D'une, je ne crois pas qu’il soit encore possible d’être imaginatif aujourd'hui dans le registre "dragons, femmes en peaux de bête et pouvoirs magiques ". De deux, même en fixant bas son seuil d'exigence, même conscient que l'on se rend au cinéma pour un divertissement sans prétention, il faut vraiment être très indulgent pour trouver son compte dans ces fables intergalactiques. Mais bon, les gens, aujourd'hui, sont gentils : ils ont intégré que chaque nouvelle grosse production était une “franchise” potentielle et serait suivie l’année prochaine et celle d’après d’un épisode II, III, IV ni meilleur ni moins bon que le précédent, d’un “prequel” qui leur prendrait sans complexe 2 heures et 12 euros (14 avec les lunettes 3D) pour leur conter l'enfance de la cousine du héros, d’un “sequel” ou d’un “crossover” qui mixerait tout ça en belle bouillie pour ceux qui ont encore faim, etc. Les gens ont, implanté dans l'esprit, le cahier des charges de ce cinéma industriel et sont satisfaits dès lors que le film respecte le quota de cascades, d’effets spéciaux, de clins d’oeil de références... Ils en ont pour leur argent, ils peuvent rentrer à la maison.

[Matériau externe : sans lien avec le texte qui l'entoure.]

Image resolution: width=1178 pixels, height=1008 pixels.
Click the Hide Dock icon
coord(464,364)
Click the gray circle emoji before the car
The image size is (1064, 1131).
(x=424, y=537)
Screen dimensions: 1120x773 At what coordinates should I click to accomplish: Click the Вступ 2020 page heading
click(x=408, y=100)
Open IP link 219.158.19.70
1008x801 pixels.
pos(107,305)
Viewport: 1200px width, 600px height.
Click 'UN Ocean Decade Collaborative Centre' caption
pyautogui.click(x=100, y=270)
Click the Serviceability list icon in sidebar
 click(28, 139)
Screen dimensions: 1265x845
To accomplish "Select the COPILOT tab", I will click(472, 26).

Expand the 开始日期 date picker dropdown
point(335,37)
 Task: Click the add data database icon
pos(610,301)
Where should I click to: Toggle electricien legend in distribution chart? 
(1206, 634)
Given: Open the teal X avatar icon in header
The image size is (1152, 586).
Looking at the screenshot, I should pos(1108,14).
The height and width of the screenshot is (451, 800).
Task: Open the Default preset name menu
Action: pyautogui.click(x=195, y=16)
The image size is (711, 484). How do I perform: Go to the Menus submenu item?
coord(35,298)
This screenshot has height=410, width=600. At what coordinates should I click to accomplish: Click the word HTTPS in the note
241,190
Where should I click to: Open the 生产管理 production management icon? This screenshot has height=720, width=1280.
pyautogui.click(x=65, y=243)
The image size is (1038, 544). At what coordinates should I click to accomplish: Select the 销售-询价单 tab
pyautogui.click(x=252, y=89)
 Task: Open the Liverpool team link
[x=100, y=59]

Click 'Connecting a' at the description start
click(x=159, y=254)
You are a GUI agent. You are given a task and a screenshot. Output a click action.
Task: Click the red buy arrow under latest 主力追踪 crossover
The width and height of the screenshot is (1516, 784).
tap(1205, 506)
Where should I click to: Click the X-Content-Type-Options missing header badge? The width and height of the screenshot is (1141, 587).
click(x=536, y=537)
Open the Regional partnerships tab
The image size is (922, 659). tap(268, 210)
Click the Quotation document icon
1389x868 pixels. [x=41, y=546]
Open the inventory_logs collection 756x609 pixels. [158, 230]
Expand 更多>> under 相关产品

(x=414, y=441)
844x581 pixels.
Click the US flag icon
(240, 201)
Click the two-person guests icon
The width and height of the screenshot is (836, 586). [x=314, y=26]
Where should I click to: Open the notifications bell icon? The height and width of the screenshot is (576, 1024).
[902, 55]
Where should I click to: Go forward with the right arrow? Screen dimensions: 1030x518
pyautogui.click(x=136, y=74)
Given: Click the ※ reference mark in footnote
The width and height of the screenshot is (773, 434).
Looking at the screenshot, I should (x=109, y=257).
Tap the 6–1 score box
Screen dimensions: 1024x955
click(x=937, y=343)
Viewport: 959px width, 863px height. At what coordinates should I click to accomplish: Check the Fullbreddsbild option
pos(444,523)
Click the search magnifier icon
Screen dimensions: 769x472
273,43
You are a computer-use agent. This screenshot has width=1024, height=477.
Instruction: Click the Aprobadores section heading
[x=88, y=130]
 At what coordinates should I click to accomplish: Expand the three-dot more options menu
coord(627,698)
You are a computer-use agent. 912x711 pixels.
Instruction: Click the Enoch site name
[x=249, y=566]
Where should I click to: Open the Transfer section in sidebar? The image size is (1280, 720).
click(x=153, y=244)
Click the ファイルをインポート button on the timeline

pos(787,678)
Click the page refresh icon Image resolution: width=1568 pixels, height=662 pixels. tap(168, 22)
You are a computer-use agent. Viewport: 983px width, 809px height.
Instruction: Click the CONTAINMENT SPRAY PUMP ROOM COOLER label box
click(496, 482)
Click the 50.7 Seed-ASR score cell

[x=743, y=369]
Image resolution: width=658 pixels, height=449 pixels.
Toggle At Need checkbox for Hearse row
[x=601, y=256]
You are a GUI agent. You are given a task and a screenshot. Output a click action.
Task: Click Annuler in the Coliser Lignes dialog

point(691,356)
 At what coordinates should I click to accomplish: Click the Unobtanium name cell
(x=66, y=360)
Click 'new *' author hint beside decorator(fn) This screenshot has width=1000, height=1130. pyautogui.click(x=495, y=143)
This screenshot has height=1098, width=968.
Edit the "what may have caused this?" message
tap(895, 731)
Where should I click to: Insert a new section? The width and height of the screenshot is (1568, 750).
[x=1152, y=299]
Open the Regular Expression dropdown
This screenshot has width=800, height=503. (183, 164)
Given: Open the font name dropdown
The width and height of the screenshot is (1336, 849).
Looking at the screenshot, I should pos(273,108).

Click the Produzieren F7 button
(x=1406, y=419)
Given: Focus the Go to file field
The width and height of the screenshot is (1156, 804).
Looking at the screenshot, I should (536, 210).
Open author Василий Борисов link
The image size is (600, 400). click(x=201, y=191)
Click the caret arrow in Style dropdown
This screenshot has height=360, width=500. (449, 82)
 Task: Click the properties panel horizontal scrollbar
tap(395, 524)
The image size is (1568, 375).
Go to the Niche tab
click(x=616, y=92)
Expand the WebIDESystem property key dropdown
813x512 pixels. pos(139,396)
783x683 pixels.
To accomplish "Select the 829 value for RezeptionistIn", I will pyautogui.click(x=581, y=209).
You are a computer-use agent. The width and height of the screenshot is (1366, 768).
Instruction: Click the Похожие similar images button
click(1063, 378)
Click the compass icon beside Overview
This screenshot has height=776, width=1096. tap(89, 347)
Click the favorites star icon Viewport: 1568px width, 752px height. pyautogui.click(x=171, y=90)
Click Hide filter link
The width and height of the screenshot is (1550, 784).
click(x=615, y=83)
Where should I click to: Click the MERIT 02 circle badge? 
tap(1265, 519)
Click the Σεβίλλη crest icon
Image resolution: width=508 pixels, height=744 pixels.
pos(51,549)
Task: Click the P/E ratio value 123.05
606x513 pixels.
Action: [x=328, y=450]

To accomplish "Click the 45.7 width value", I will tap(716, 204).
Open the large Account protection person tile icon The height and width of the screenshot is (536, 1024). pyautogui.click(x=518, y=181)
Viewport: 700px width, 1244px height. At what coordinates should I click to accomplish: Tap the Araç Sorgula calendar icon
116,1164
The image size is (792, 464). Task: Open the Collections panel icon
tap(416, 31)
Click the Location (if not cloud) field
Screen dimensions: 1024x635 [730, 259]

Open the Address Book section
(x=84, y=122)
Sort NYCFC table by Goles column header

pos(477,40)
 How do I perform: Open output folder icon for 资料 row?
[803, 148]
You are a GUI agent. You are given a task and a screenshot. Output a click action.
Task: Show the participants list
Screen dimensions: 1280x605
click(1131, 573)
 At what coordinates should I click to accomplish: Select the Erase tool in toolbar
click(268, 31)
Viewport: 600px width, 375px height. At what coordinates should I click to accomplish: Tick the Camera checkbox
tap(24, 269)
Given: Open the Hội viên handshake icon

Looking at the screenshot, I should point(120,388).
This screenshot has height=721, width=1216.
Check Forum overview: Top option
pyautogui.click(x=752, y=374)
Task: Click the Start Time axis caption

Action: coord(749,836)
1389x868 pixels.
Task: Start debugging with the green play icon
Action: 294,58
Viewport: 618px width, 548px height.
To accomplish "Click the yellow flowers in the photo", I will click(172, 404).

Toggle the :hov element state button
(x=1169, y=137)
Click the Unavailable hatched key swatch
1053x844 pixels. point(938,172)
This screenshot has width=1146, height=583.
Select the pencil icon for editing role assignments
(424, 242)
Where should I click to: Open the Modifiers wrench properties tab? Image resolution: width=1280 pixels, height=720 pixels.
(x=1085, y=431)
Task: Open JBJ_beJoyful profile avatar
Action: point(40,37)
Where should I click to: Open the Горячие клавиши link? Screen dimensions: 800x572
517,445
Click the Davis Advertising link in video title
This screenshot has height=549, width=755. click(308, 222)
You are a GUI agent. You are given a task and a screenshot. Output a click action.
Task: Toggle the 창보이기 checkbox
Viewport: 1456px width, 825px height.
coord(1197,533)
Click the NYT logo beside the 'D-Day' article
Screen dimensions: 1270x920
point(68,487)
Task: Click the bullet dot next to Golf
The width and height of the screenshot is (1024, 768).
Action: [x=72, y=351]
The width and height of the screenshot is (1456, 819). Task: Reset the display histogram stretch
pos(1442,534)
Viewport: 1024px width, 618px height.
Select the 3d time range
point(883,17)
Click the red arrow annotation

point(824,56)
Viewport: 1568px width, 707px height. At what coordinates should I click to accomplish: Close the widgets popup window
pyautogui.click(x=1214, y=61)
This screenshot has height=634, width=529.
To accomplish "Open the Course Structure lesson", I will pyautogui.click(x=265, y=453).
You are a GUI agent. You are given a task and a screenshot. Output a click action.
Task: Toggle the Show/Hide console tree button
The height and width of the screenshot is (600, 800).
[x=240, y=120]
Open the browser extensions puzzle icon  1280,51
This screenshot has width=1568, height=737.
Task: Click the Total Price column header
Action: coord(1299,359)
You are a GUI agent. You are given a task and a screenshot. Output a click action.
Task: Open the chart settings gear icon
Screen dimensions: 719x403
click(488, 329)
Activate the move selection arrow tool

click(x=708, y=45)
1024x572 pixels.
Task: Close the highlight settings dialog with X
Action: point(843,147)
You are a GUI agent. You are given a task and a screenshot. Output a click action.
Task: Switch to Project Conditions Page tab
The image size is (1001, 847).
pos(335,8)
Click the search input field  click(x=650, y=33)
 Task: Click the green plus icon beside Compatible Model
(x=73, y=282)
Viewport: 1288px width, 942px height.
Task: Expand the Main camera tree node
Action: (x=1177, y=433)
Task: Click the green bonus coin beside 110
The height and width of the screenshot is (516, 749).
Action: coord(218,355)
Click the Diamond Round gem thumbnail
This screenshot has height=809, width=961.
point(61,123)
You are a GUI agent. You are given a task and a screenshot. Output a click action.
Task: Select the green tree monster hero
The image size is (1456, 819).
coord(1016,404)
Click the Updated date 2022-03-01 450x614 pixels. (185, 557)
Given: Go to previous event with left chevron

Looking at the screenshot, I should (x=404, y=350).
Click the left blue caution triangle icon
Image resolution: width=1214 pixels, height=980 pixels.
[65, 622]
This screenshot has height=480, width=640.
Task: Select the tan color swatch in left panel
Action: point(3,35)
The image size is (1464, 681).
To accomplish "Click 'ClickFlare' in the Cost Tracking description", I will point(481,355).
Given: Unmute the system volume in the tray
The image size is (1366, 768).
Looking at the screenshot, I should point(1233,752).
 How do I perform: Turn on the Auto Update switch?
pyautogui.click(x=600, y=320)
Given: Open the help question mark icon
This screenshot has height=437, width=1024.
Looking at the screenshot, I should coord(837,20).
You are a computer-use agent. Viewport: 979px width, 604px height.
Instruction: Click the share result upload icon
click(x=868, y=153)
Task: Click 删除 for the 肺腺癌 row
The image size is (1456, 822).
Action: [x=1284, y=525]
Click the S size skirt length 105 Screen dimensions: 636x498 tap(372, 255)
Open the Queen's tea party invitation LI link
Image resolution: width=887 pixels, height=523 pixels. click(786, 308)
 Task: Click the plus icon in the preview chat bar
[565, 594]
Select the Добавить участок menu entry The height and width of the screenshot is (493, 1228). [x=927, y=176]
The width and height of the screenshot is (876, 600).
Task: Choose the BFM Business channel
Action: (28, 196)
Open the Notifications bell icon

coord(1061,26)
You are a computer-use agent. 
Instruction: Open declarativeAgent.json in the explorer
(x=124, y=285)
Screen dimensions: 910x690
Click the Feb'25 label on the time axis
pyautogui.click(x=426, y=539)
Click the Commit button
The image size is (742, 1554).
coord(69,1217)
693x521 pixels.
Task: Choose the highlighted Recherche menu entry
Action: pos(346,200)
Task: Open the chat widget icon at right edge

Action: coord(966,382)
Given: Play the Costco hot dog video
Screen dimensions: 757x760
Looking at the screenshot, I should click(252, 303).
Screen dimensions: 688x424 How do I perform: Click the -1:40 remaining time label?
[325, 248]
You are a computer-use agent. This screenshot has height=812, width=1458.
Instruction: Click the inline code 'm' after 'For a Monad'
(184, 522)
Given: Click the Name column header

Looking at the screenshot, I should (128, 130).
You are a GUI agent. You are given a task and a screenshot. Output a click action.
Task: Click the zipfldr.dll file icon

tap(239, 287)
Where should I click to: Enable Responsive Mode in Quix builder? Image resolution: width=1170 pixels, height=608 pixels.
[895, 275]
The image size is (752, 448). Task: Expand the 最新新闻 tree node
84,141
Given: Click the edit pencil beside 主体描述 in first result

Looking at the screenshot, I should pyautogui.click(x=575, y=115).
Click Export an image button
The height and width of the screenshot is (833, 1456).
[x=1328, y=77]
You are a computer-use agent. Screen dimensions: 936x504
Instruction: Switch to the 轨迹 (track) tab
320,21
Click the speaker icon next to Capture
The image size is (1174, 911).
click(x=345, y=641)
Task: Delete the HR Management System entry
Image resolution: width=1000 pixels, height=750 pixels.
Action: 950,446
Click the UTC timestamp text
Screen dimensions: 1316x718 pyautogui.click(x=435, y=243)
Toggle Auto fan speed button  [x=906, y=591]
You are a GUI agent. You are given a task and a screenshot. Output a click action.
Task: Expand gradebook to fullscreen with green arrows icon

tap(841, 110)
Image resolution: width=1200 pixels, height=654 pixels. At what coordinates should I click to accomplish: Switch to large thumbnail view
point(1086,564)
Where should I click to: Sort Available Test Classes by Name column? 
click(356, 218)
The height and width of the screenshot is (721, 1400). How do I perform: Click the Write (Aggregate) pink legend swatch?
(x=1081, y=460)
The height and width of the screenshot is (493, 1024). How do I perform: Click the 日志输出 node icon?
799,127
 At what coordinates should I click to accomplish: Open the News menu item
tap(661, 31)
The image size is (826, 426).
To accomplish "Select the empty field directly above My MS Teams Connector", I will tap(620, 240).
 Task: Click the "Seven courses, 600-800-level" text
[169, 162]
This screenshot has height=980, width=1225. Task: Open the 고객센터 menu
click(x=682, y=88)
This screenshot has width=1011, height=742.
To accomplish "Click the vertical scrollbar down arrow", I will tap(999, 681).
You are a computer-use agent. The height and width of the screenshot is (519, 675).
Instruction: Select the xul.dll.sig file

La stupeur du fan, donc, qui ne conçoit pas que tu aies vécu dans le même pays que lui jusqu'à tes 40 ans sans avoir cédé à la purée. “T’as pas aimé ? Mais le 5, tu l’as vu le 5 ?? Tu l’as pas aimé non plus ?!” . J'ai pas vu le 5, non. J’avoue que mon désintérêt pour le genre me tient loin de tout cela. Et je peine à comprendre, par exemple, ces gens qui reviennent "déçus" de Batman contre Superman, déclarant qu'il aurait pu être plus ceci ou moins cela. Les gars attendaient quelque chose de Batman contre Superman ! Mais quoi bordel ? QUOI ?! Pour ma part, je suis complètement incapable de me représenter ce que devrait être un Batman contre Superman pour qu'il me plaise, pour que je l’estime réussi. C’est simplement, pour moi, un matériau dont on ne peut pas faire quelque chose.

4 juillet 2018

Tranche de vie chez les neuneus.



Il y a environ vingt-cinq ans que j’ai renoncé à la télé, comme l’on dit. Elle n’avait jamais tenu une place importante dans ma vie de toute façon. Sa mise à la poubelle n’a pas représenté pour moi un sacrifice ni une épreuve : je l’ai jetée comme on se débarrasse d’un truc honteux dont on craint èque les voisins apprennent qu'on s'en régale. Cette séparation définitive m’a mis à l’abri d’un nombre important de merdes, au premier rang desquelles les émissions dites de télé-réalité. Je n’ai jamais vu aucune d’entre elles. Cependant, j’affichais la prétention d’avoir un avis pertinent à leur sujet, de connaître leur contenu comme par instinct. Erreur : on a beau être le plus persifleur des misanthropes, on ne s’approche jamais de la vérité sur les hommes. Quoi qu’on en pense, quelque malédiction qu’on prononce, quelque constat cruel qu’on fasse, il reste toujours du mal à en dire. Même enragé, le misanthrope se surestime : il patauge comme il peut d’euphémismes en euphémismes.

3 juillet 2018

This is a Mansplaining's World


Les féministes à la Marlène Schiappa, lorsqu’elles parviennent à brandir la carte du mansplaining, ont l’air fières comme si elles tenaient là un concept surpuissant, imparable, censé assommer l’adversaire du premier coup. Elles semblent n’en pas revenir d’avoir réussi à le caser enfin : cela faisait visiblement longtemps qu’elles en guettaient l’occasion.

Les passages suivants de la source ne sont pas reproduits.